The fact is: For normal medical treatment there is a general exemption from the VAT (Value added tax), for non-profit hospitals (the vast majority of hospitals) as well as for private clinics. Medical services, at least as long as they are medically necessary, can be invoiced without VAT; consequently there is nothing to get refunded when the patient returns home.
By the way: The same applies for doctor's fees: Doctors do not qualify for VAT invoicing for medical services they provide.
Only in such cases, where no medical need whatsoever can be shown, for example plastic surgery for purely aesthetic reasons, this service will be considered to be simply commercial, and the VAT has to be added on the bill. And even in such cases, if the hospital normally has only medical treatment patients, the VAT will often be forgotten by the administration (how should they know, that there are no medical reasons for the treatment in this specific case?)
But of course, if a private clinic has specialized on such operations, or if a doctor also sells goods (like a special machine or drug) they will be in the focus of tax authorities and will add the VAT routinely.
But that will be a rare exception.

Tuesday, 2 January 2007

Is it possible to have major transplant surgery as an international patient in Germany?

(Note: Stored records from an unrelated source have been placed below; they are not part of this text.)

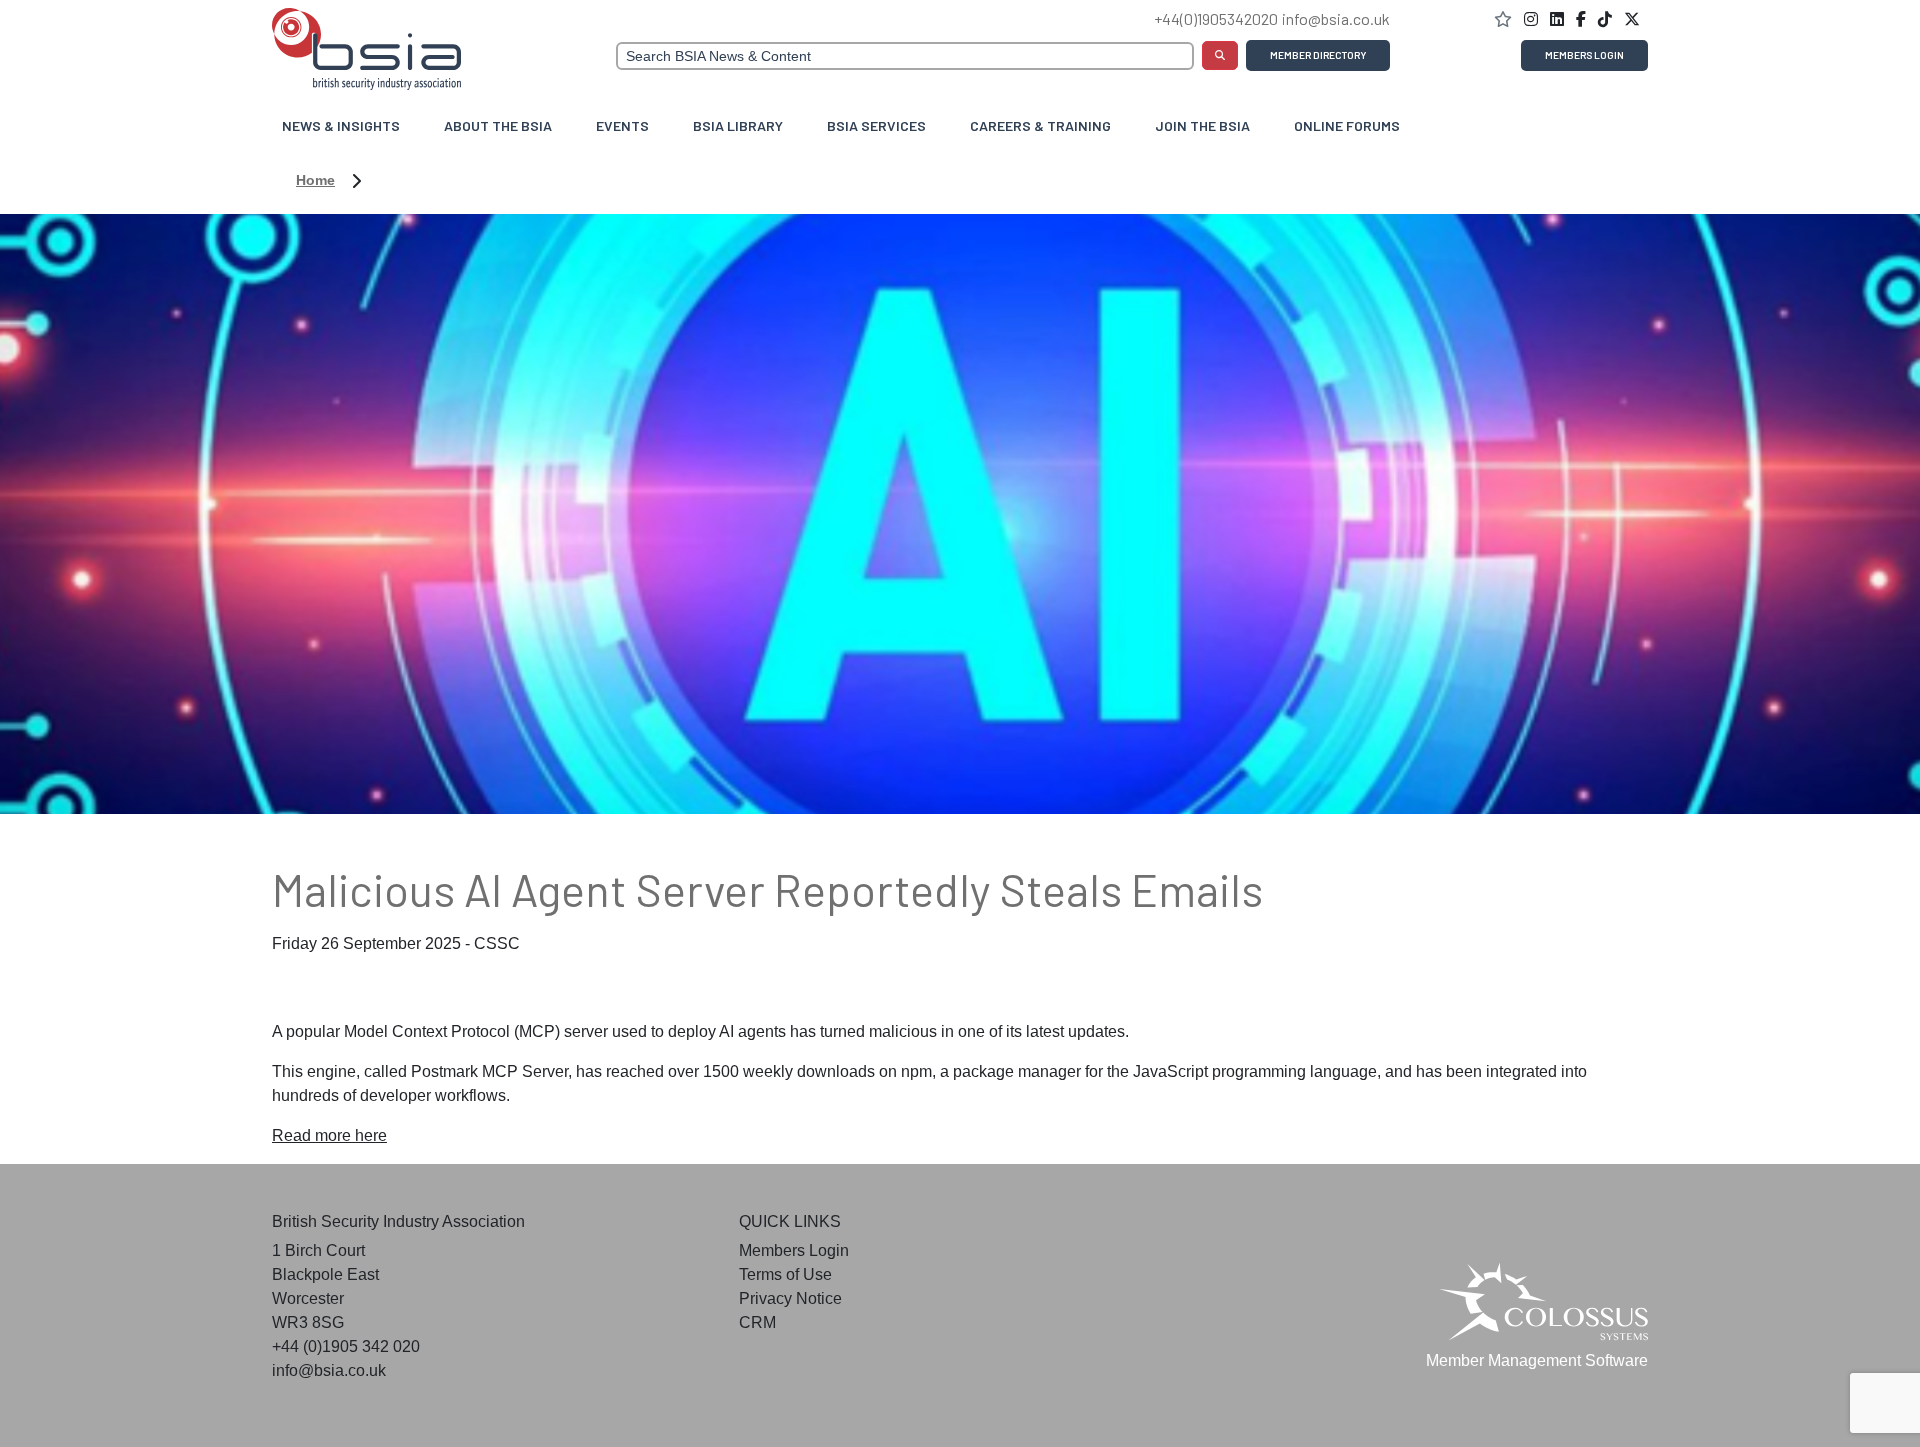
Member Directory (1318, 55)
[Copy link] (1559, 19)
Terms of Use (785, 1274)
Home (315, 180)
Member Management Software (1537, 1360)
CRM (757, 1322)
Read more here (329, 1135)
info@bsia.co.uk (1336, 18)
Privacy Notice (790, 1298)
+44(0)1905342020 (1216, 18)
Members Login (1584, 55)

It is not the most frequent type of medical problem which international patients look to get treated in Germany - but kidney transplants, lung transplants, liver transplants etc. are definitely among the desired treatments, which patient referral organisations like German Hospital Service Ltd., encounter among their patient requests.
And why not? A number of highly qualified transplant centers, usually in the big university clinics, perform these high-tech operations regularly and have a lot of experience. So why should international patients, who perhaps do not have these facilities in their countries, not profit from this expertise.
Right! They should, and in principle they can. With one big BUT: They need to bring their own live donor, if they need a live transplant. Why?
In Germany, like in most countries in the world, the demand for organs greatly exeeds the avilable donations. And although a europe-wide organisation, EuroTransplant, tries to coordinate the exchange by maintaining a huge data base of patients who are waiting for an organ and comparing the medical parameters of every organ that can be secured from accident victims etc., in many cases the wait on the list can be too long, and patients will not survive long enough for a suitable organ to be found.
Due to this grave shortage, it has been decided, that only patients who are residents of the EuroTransplant countries, can be eligible for the waiting list.
This means, that an international patient can only be considered for transplant surgery, if he has a relative or close friend who is willing to donate, for example, one of his kidneys to him. And in Germany, like in most other European countries, the donation of organs for financial considerations is considerd unethical and illegal. Every single case of voluntary donation is closely examined by an ethics committee before the permission for the transplant operation is granted.
So: While is may not be major problem in some countries to "buy an organ", it will not be possible to bring such a donor to a German hospital and have get the desired surgery.
Only if the donor is really a member of the family, and if it can be shown that the donor acts of his own free will and not under any pressure, the ethics committee will allow the doctors to begin the treatment.